Kik is hoping to go to trial against U.S. Securities and Exchange Commission (SEC) allegations that the company conducted an unregistered securities offering with its 2017 kin token sale.
The SEC filed a status update on the legal battle Thursday, providing a tentative schedule for the proceedings and detailing the parties’ plans for scheduling some remaining depositions.
“Kik requests that the Court set a trial date.

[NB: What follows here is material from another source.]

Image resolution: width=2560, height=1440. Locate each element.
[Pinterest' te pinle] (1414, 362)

The SEC takes no position on whether setting a trial date would be helpful at this stage and submits that the matter can and should be resolved by dispositive motion,” the filing reads.
The tentative schedule, assuming all depositions are able to be completed by the end of January, would be:
- Jan. 28: Parties plan to complete all of their depositions
- Feb. 28: Parties will exchange expert reports
- March 24: Parties will file rebuttals to the expert reports
- April 17: Parties plan to end expert discovery
- May 8: Parties will file their motions for summary judgement and attempts to exclude any evidence
- June 3: Parties will file their oppositions
- June 19: Parties will reply to the oppositions
Kik has been looking to hold a trial in the case since the summer of 2019. CEO Ted Livingston told CoinDesk in August that Kik was hoping for a May 2020 trial date, but that the SEC had pushed for a later timeline.
At the heart of the case is whether kin tokens, which Kik developed, were securities in 2017 during the ICO. Kik raised $100 million from the sale.
The company has complained of a heavy financial burden since the case began, selling off its original Kik messaging platform and pivoting to focus solely on its cryptocurrency ecosystem.